> **What is needed**: If a line in the records below holds the word "options", copy it.
#### Input for this task ####
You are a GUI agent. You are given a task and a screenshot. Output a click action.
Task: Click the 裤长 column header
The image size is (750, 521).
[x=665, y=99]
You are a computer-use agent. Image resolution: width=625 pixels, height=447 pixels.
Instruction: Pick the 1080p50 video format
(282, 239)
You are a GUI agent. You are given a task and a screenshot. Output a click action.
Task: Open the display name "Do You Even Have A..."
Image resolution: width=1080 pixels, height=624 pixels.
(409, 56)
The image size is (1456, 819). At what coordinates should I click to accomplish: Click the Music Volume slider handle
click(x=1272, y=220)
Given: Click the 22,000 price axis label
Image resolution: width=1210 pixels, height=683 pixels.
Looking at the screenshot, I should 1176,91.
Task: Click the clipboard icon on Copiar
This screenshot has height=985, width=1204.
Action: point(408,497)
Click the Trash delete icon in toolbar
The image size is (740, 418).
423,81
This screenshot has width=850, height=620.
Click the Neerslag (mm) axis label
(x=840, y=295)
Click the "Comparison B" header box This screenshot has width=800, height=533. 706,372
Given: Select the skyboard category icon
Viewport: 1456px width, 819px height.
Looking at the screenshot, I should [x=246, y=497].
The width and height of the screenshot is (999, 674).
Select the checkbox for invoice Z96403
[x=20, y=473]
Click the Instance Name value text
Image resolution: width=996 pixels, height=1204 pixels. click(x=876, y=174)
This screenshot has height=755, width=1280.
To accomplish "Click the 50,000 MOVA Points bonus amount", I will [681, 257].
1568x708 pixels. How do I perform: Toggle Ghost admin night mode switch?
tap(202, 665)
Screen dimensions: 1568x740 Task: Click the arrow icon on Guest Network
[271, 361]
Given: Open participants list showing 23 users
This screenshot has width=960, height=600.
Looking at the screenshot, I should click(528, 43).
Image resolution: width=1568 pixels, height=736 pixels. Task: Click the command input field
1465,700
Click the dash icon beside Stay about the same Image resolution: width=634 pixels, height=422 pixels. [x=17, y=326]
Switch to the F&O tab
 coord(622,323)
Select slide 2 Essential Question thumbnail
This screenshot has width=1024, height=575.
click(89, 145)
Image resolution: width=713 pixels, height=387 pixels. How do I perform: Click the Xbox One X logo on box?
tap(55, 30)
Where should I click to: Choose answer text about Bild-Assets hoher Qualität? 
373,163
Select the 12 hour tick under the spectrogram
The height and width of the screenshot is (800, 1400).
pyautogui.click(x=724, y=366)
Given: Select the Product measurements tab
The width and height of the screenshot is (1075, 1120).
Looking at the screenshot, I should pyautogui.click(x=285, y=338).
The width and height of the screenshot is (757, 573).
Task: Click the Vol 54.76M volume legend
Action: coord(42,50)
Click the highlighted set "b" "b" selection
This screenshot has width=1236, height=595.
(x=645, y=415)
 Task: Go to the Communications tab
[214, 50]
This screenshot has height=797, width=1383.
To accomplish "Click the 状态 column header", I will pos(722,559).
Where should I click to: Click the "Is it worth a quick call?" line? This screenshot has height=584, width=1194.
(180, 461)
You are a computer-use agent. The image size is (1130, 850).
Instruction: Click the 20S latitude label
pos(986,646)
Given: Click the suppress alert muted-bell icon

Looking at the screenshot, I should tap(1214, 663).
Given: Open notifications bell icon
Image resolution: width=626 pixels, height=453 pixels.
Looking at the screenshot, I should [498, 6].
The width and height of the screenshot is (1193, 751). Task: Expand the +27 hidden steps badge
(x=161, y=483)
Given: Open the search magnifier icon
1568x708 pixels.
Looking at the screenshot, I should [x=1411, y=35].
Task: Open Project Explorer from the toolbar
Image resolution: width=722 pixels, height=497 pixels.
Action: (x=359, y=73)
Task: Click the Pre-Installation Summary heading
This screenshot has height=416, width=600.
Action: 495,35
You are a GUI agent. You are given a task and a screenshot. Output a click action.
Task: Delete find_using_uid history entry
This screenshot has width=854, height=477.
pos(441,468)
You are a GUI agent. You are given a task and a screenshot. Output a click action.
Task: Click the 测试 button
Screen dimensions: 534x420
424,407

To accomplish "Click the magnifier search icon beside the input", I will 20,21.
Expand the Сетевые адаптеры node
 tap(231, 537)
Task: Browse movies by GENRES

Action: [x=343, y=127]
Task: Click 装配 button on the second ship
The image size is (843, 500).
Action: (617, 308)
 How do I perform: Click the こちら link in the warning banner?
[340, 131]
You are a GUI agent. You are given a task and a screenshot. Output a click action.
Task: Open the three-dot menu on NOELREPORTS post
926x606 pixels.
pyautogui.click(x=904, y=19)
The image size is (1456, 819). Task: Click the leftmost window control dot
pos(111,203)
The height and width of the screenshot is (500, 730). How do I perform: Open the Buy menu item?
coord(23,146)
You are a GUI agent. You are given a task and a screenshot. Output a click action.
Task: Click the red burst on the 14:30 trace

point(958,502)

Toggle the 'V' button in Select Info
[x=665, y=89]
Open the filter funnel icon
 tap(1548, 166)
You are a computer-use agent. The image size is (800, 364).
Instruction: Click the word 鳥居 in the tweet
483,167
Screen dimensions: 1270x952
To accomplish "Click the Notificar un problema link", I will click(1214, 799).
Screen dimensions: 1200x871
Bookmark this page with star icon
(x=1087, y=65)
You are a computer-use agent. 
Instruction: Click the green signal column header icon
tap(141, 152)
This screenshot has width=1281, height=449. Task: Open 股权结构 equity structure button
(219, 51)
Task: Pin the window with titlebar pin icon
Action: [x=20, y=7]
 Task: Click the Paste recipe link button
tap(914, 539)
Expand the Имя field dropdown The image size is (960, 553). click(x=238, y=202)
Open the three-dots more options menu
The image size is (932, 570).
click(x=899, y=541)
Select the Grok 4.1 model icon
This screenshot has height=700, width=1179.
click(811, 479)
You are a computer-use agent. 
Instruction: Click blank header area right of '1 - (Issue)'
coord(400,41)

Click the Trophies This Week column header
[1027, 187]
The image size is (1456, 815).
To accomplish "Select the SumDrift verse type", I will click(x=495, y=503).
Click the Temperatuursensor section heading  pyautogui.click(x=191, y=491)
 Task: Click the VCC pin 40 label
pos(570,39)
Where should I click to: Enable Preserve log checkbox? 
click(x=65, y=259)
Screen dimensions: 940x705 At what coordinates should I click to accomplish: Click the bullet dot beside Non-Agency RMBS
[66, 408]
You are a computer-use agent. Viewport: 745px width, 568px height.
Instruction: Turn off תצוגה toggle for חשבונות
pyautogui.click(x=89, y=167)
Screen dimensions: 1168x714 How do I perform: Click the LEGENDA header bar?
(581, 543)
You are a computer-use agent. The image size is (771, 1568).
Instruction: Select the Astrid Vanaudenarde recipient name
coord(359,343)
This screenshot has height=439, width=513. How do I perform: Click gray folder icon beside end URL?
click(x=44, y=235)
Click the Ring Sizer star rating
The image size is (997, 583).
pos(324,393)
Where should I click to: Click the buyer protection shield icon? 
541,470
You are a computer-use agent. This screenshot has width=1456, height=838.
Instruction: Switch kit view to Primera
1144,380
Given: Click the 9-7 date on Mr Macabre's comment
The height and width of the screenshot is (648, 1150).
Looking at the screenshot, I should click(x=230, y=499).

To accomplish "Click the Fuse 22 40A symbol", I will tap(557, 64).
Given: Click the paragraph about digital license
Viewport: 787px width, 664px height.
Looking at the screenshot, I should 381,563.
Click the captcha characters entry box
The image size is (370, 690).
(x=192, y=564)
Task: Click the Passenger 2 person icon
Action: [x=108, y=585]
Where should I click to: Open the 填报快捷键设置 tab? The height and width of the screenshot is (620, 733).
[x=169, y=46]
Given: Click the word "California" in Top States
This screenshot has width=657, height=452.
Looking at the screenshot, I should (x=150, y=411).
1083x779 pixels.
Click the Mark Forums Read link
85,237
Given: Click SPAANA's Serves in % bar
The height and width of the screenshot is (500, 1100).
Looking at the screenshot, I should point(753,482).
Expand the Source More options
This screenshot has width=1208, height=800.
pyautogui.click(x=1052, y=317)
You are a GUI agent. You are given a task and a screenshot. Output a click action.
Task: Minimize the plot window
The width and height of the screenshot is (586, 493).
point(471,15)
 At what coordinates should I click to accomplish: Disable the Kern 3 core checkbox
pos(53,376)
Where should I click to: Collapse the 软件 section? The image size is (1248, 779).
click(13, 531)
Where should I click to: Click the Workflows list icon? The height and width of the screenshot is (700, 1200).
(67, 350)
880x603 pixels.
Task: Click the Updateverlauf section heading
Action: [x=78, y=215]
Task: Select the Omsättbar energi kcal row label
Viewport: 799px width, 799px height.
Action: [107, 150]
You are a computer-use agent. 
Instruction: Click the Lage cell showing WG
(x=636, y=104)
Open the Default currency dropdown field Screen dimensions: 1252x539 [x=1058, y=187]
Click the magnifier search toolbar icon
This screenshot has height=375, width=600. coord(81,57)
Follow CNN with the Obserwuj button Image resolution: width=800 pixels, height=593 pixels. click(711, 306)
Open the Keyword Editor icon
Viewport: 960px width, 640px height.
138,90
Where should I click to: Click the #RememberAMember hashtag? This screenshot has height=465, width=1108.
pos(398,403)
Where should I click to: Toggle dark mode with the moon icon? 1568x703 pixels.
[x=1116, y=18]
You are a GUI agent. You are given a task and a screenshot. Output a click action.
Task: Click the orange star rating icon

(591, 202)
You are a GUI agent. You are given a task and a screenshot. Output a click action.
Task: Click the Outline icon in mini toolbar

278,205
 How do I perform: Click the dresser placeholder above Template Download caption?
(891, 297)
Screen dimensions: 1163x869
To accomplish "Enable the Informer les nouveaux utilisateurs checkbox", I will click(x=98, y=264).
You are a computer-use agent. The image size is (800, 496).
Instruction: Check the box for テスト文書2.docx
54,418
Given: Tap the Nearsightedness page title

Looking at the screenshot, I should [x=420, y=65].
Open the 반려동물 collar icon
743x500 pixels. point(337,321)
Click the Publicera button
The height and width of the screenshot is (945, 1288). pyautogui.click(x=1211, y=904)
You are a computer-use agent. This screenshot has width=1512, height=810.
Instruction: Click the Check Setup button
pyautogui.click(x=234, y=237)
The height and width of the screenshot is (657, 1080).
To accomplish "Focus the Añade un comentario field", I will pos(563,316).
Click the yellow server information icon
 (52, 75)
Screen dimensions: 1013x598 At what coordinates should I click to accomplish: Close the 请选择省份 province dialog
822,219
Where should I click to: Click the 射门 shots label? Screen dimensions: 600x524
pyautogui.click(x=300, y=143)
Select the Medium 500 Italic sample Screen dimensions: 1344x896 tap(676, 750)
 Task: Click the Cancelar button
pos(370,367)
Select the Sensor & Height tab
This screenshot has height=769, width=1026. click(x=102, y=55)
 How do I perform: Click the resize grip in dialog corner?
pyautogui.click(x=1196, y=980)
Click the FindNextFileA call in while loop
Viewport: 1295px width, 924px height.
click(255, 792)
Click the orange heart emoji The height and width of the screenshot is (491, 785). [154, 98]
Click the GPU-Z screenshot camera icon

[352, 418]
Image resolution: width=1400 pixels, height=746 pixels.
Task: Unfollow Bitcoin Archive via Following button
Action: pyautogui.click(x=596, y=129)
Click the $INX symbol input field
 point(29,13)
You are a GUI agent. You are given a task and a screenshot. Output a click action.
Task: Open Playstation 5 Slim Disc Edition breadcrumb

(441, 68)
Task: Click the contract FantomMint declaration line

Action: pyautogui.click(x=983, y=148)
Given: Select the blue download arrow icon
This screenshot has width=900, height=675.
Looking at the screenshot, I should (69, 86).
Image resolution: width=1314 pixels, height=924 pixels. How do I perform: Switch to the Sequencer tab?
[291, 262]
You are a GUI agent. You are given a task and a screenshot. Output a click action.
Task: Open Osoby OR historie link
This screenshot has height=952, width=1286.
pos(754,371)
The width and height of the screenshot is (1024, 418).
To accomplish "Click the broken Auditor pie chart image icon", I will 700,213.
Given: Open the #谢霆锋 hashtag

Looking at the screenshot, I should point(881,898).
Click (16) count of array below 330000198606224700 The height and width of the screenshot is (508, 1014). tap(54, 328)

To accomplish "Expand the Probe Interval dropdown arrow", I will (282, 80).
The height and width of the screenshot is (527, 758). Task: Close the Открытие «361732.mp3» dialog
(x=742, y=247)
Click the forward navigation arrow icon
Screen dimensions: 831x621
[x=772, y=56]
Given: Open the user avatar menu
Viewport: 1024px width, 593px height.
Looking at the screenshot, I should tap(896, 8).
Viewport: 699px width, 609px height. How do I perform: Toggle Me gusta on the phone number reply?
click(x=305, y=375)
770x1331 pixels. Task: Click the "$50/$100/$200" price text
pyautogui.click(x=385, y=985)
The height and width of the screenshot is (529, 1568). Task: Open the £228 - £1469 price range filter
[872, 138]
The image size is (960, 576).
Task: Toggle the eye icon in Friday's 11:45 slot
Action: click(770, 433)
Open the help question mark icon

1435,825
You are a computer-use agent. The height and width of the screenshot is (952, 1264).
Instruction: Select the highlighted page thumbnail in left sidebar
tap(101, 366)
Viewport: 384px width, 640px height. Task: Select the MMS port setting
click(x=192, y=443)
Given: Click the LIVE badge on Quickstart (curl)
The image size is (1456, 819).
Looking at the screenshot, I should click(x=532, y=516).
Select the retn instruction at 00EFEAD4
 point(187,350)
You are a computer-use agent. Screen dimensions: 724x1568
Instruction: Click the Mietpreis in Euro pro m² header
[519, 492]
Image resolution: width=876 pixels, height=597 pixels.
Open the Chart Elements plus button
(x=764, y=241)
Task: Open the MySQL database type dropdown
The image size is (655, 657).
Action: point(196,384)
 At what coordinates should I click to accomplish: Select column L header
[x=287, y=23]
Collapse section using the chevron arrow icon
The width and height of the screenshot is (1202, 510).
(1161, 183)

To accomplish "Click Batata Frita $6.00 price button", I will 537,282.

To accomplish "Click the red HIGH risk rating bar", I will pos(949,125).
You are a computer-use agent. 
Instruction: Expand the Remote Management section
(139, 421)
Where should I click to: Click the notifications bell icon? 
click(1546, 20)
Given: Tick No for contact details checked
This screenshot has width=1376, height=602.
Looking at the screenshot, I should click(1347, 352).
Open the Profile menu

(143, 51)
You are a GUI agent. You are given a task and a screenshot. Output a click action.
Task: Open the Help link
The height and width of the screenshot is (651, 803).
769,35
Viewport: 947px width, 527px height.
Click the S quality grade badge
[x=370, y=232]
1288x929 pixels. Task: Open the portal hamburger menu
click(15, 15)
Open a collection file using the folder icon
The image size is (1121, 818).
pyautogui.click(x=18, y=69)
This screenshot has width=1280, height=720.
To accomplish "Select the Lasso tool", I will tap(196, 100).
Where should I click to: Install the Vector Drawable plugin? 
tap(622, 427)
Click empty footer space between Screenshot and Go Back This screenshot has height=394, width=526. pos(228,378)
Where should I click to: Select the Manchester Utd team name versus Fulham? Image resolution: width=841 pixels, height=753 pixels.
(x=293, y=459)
####
> **Response area**:
Open the three-dots more options menu
Expand the Source More options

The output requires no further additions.